Célio Turino e os Pontos de Cultura

Foto: André Simas
Na mesa do restaurante, o historiador Célio Turino não dispõe de melhores artefatos, além de um guardanapo e uma caneta, para auxiliá-lo numa explicação. No pedaço de papel, de modo improvisado, faz alguns esboços. Há uma pirâmide invertida, com o topo maior representando o Estado e, na ponta que afunila, escreve-se “povo”. No mesmo guardanapo, Turino desenha outra pirâmide, na posição regular, mas inverte o sentido: Estado, agora, está no topo que afunila, e “povo” é a base maior. A primeira figura, explica, é o que geralmente se vê nas gestões em todo o mundo – o Estado, detentor dos recursos, e determinando o que é Cultura. A segunda figura representa a transformação que o historiador realizou quando esteve à frente da Secretaria da Cidadania Cultural do Ministério da Cultura, entre 2004 e 2010.

┄┄┄┄┄┄┄┄┄┄┄┄┄┄┄┄┄┄┄┄

__LISTA DE TAREFAS__:
1 - Segundo o texto sobre Célio Turino e os Pontos de Cultura, por que o historiador faz seus esboços num guardanapo? Responda em uma a três frases.
2 - Prossiga o texto sobre Célio Turino e os Pontos de Cultura a partir da última frase apresentada.
O material é independente do texto acima.

__SEGMENTO DE DADOS__:
┄┄┄┄┄┄┄┄┄┄┄┄┄┄┄┄┄┄┄┄

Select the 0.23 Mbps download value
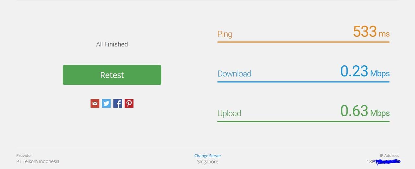 [365, 72]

┄┄┄┄┄┄┄┄┄┄┄┄┄┄┄┄┄┄┄┄

__TAREFAS RESOLVIDAS__:
1 - Porque, na mesa do restaurante, ele não dispõe de artefatos melhores do que um guardanapo e uma caneta para auxiliá-lo na explicação.

2 -
Turino já está acostumado com a combinação de improvisação objetiva e citações filosóficas de Spinoza e Vygotsky . Em apenas 40 dias, colocou em atividade o Ponto de Cultura, programa idealizado por ele e que foi formulado a partir das idéias de compartilhamento e desenvolvimento de uma rede entre Estado e Sociedade. Hoje, o país registra 3.000 Pontos de Cultura (PCs), que descentralizam a ação cultural e tornam evidentes manifestações artísticas que antes apenas eram consideradas folclore.
Ao se colocar novamente o povo na base maior, o Estado deixa de ser o responsável por autenticar o que é Cultura. Mas não se trata de enfraquecimento do Estado, senão de um processo de desenvolvimento do “Estado-Rede”. Para Turino, antes dos PCs, não havia no Brasil uma política pública estruturada para fomentar o protagonismo da sociedade e da autonomia. Ao desmanchar as Bases de Apoio à Cultura (BACs), criadas no inicio do governo Lula, Turino mudou o foco: tirou-o da estrutura física e o colocou sobre as pessoas, aquilo que está vivo.
Fora do governo federal, Turino reconhece certa preocupação com o futuro de sua criação. Segundo ele, o corte orçamentário do MinC, de 55%, afetará a transferência de recursos, podendo atingir cerca de 500 PCs. “Ou se reverte esse corte, ou se terá um calote previamente anunciado”, observa.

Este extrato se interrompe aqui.